Welcome to a hidden garden where cells grow, divide, and create. These images show nature’s construction zones: tubes forming, tissues regenerating, and cells branching like trees. Whether it’s the reproductive system or smooth muscle, every part of you has a plan for growth. These cells make it happen.
Try this: Which cell do you think is building something new? What might it become? Imagine this is a microscopic garden—what would you name it?

Daedalus’s Labyrinth: Reproductive tract of male mouse (Credits: Dr. Lily Oles & Dr. Kenneth Lewis)
This coiled tube in the reproductive tract of a male mouse (the epididymis) is marked by green cells lining the tubes. Here, sperm mature and are gently pushed along this network of tubules by the smooth muscle cells (in red). This maze-like structure is important for fertility and charting the twists and cell types helps understand how sperm development and movement are regulated.

Fire in the Forrest: Mouse skin cells showing DNA damage (Credit: Dr. Raji Nair)
This image shows mouse skin cells (keratinocytes, in green) responding to DNA damage caused by radiation. Orange nuclei glow like embers while tiny yellow sparks mark a protein (gamma-H2AX) that gathers at broken DNA. This is the cell’s alarm, and the first step in repair after harmful exposure like UV light. Fast repair protects cells from changes that can cause skin cancer.

Tubing: Branched tubes formed by stem cells (Credit: Yue Shao, graduate student)
This image shows stem cells forming engineered tubes that, with the right signals, can self-organize into early shapes of organs like lungs, kidneys, and intestines, all of which rely on tubal architecture. These models teach us how organs form and how to fix them.

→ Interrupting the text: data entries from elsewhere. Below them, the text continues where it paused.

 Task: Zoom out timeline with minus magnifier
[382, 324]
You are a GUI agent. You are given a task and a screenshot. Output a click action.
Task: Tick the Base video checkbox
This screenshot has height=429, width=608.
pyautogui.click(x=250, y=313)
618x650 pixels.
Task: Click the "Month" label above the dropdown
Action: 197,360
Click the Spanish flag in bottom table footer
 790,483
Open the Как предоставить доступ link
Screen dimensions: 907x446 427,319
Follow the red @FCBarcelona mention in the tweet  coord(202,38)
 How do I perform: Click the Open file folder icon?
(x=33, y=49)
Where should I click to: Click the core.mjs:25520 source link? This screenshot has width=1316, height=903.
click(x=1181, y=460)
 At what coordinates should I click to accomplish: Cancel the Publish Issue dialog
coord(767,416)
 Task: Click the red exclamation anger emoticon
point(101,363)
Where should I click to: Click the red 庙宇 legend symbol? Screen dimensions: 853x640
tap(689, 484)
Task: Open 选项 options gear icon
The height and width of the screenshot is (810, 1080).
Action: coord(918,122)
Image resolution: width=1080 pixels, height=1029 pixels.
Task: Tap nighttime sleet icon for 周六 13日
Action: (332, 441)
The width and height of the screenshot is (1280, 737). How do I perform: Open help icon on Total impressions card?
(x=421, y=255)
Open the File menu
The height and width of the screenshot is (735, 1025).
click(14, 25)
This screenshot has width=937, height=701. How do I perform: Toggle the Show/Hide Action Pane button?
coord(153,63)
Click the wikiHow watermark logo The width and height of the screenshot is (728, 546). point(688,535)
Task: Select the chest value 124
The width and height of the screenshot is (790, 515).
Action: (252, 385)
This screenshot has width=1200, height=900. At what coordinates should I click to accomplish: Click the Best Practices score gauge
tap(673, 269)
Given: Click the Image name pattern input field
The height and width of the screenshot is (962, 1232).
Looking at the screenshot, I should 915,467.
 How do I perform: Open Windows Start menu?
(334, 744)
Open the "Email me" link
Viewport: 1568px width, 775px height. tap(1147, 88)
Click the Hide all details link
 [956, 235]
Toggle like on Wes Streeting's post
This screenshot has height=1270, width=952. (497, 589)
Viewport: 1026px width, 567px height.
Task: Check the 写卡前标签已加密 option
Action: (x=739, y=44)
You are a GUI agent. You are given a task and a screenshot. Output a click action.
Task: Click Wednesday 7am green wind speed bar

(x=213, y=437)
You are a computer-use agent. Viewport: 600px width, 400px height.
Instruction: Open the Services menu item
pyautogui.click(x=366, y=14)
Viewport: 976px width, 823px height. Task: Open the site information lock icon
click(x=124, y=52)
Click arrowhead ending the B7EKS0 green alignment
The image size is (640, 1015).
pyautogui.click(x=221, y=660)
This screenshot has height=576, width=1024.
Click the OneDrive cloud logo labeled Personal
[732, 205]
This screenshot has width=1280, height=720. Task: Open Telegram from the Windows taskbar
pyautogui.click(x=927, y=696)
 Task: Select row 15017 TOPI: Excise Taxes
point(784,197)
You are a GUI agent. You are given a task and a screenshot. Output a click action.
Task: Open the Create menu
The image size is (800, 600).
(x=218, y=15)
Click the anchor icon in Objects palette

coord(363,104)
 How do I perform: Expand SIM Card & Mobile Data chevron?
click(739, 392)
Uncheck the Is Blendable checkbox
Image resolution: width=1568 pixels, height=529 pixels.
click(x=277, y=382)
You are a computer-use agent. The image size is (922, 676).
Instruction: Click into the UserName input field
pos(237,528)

Smooth Operator: Engineered smooth muscle cell (Credit: Yue Shao, graduate student)
Smooth muscle powers digestion, blood flow, and more, yet many aspects of how it develops are unknown. This image shows a smooth muscle cell grown in the lab from stem cells. Creating these cells offers a new way to study smooth muscle and improve our understanding of and treatments for muscle-related diseases.

Obsoleta Beautiful: Cells of a mud snail embryo (Credit: Dr. Marcus Kilwein)
In the middle of orange and yellow fibers, eight early cells of a mud snail embryo (Tritia obsoleta) glow with alternating cyan and magenta. Each cell contains a different balance of protein (blue) and fat (magenta) which will guide what tissues these cells will become. Snail embryos provide a valuable model for understanding these processes without the ethical limitations of human embryo research.